CVA opens the VAULT

There weren’t plans to call one of the newly redesigned spaces the Vault Gallery. But when major renovations of The Center for the Visual Arts uncovered a vintage bank vault door more than 100 years old, they rolled with it.

The Grand Theater Foundation just completed a year-and-a-half long, $1.1 million interior renovation of the CVA building in downtown Wausau. The project gives the nonprofit organization redesigned and expanded classroom space, two new exhibit galleries, and a new pottery studio.

Work crews found the bank vault door lying on its side, boarded up behind some walls, says CVA Director Rose DeHut. It resembles a steampunk-like work of art, with visible mechanics and the old-timey vault wheel you’d expect to see in a bank robbery movie. It’s now the centerpiece of the CVA’s new second floor Vault Gallery, which will focus on the current dialogue in contemporary art and exhibits that “capture attention,” DeHut says.

The vault door was left over from the Wisconsin Valley Trust Company, which long ago occupied the building. And it isn’t the only thing workers found and the CVA decided to keep. Crews uncovered original marble behind newer walls. Original, ornate ceiling moldings were tucked behind a drop ceiling.

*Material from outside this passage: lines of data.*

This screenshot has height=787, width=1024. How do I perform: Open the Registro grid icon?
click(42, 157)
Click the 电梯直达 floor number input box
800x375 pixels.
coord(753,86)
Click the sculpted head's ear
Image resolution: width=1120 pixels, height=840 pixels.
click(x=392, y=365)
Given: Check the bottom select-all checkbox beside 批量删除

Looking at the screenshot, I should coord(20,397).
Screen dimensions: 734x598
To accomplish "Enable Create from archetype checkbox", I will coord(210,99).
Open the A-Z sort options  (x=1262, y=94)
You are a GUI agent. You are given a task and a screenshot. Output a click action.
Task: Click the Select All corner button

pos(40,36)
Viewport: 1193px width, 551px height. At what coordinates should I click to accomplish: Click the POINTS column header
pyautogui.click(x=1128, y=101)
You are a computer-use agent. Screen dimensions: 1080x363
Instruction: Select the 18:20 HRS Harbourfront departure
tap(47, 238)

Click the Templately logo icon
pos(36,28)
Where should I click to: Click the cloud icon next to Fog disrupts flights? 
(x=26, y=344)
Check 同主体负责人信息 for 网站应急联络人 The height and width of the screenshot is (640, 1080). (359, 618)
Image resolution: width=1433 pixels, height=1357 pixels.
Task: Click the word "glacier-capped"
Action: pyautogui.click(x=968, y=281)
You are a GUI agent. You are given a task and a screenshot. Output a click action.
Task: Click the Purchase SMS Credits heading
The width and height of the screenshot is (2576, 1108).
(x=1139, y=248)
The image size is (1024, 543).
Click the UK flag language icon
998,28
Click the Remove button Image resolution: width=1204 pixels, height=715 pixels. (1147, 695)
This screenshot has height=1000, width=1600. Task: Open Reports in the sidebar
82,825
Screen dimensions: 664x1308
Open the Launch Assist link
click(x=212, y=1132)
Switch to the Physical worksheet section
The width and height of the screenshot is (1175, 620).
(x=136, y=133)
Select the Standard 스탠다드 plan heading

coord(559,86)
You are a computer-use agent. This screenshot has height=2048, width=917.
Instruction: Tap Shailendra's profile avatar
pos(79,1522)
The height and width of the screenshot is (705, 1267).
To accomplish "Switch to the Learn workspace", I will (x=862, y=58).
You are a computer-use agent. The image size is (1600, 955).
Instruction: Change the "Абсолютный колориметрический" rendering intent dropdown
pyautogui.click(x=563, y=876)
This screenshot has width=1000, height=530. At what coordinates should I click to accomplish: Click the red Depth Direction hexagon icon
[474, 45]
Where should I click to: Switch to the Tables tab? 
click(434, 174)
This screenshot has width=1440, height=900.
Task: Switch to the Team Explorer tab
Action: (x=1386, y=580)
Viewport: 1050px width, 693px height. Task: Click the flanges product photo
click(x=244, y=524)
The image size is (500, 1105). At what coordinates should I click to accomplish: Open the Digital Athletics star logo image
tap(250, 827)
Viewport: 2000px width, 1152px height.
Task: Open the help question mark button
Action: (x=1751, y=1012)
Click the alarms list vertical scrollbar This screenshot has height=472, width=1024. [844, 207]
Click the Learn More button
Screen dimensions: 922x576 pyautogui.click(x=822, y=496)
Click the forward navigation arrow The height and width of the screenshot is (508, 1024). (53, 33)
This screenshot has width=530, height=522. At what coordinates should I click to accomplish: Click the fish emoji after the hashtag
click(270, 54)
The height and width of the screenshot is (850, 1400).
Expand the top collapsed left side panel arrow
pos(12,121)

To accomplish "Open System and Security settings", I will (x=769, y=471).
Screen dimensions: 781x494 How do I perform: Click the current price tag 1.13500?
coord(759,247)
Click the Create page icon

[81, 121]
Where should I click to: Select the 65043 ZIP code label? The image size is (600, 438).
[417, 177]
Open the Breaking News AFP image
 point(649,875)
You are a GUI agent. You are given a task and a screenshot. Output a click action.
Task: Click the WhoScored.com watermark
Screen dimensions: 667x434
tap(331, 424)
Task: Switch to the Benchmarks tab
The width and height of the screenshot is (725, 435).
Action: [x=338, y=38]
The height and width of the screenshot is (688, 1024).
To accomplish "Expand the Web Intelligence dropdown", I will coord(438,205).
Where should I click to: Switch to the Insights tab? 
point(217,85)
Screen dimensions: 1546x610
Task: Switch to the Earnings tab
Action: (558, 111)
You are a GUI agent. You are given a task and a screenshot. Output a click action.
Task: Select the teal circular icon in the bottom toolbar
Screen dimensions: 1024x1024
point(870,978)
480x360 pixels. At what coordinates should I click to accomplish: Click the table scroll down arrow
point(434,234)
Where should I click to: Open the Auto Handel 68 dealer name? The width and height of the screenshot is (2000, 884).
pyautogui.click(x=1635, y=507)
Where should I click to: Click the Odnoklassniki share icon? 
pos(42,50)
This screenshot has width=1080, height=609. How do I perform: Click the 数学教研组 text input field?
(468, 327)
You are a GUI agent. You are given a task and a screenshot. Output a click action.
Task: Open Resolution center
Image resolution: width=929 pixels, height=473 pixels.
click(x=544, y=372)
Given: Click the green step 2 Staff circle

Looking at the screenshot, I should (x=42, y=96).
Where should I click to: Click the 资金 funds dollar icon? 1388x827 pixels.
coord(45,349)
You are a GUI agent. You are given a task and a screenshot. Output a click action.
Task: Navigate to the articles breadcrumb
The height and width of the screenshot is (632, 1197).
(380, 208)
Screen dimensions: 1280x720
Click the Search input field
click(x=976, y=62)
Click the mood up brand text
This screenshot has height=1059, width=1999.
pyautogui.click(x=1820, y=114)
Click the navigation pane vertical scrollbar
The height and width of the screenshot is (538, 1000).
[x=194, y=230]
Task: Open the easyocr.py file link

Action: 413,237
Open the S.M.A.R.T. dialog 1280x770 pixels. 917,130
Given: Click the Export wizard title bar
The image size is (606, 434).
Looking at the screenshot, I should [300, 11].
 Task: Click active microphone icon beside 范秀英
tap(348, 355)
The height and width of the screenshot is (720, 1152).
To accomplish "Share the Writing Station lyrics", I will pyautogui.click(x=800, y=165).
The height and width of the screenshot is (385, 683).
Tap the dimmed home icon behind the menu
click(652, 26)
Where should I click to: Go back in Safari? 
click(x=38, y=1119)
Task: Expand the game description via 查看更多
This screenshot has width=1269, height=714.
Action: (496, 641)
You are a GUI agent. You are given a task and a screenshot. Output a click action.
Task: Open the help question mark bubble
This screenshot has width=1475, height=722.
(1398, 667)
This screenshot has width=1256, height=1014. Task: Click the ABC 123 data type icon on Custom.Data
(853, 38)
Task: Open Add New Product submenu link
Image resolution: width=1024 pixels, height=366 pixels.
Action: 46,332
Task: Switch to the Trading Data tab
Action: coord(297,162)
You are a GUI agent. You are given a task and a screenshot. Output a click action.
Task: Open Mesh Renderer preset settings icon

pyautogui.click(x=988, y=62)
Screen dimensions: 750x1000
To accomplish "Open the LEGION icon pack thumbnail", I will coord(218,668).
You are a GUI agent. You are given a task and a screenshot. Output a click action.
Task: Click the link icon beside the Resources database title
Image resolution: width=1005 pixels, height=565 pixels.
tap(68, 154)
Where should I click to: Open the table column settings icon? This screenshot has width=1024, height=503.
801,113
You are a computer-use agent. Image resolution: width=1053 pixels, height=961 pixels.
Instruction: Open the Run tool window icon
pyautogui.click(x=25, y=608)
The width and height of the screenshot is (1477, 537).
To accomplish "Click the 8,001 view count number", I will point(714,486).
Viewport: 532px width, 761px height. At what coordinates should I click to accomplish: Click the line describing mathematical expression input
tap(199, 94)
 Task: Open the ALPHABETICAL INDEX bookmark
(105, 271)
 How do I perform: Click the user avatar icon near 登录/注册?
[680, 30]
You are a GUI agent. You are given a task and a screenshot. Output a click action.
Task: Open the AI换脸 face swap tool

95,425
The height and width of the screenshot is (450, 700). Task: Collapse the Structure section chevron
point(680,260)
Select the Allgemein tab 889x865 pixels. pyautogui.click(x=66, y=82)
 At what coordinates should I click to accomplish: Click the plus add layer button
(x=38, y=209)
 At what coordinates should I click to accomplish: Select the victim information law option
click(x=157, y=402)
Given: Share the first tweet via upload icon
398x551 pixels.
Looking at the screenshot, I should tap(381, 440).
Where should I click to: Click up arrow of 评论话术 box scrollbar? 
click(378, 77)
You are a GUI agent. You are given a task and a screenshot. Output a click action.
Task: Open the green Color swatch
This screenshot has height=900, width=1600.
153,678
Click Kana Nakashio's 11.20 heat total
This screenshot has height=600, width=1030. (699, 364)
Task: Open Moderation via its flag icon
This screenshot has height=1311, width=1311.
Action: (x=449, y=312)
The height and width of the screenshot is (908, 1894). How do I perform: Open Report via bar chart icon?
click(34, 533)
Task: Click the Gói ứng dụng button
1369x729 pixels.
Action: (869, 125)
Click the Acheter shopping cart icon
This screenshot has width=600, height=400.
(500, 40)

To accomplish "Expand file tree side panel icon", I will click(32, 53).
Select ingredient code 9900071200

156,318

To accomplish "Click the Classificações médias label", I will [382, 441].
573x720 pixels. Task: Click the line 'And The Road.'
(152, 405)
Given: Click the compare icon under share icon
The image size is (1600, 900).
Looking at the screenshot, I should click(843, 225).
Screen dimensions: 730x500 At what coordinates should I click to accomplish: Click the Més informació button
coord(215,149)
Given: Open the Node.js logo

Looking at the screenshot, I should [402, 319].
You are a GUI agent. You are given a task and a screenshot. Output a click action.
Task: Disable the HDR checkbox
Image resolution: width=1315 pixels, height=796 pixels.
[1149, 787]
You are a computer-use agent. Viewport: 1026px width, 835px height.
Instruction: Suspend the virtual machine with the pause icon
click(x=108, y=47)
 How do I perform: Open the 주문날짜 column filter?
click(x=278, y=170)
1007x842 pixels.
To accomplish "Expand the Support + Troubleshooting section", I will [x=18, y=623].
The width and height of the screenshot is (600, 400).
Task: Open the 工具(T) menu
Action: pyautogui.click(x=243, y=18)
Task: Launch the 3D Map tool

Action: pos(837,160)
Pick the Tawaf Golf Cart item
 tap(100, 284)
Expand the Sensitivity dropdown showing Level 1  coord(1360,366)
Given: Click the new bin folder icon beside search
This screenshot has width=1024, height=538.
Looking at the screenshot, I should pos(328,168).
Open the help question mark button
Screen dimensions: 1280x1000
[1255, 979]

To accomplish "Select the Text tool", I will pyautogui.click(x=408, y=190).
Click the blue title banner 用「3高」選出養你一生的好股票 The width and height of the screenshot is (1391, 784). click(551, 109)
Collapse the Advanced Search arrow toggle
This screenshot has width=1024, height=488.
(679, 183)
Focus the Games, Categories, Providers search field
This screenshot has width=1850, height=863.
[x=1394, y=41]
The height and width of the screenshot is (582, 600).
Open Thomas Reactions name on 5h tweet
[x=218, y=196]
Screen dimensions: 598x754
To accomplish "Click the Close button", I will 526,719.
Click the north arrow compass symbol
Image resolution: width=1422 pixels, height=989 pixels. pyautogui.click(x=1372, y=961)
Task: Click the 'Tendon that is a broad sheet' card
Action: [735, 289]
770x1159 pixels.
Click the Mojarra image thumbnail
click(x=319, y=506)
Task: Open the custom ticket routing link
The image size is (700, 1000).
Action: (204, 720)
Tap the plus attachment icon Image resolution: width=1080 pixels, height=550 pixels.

“It’s been like an archeology dig on the second floor,” DeHut says. “There have been a lot of discoveries.”

The finding is significant, says Marathon County Historical Society Librarian Gary Gisselman. The 400 block of Fourth Street is a historic block in Wausau but it’s rare to find intact original building materials such as was found at the CVA. “It really does reveal what Wausau was like in the early part of the 1900s,” Gisselman says.

The renovated third floor is impressive too, with the same rediscovered ornate trim and flooring. Construction also revealed enormous windows that let in the perfect light for art, DeHut says. The third floor will serve primarily as expanded studio space for workshops and classes, and allows the CVA to increase its programming, including new classes in graphic design and digital photography. During renovation, the CVA’s classes and gift shop were moved to Washington Square. The gift shop will remain in that location.

Renovations in the basement created a dedicated new pottery studio. A number of pottery wheels (the CVA added three new ones to its arsenal) line the walls, and the room now runs two kilns. The second kiln was purchased a few years ago, DeHut says, but the building lacked the electricity to run both at once, making the firing process painfully slow. Now the CVA can produce student clay projects much faster, and handle more people in the workshops.

The projects were largely funded by local donations from the Dudley Foundation, the B.A. & Esther Greenheck Foundation, and the Community Foundation of North Central Wisconsin.

The CVA is open Tues.–Fri. 10 am–5 pm, Sat. noon–4 pm. Closed Sundays, Mondays and holidays. 715-842-4545.

This story has been updated to reflect who owns the building and paid for the renovations.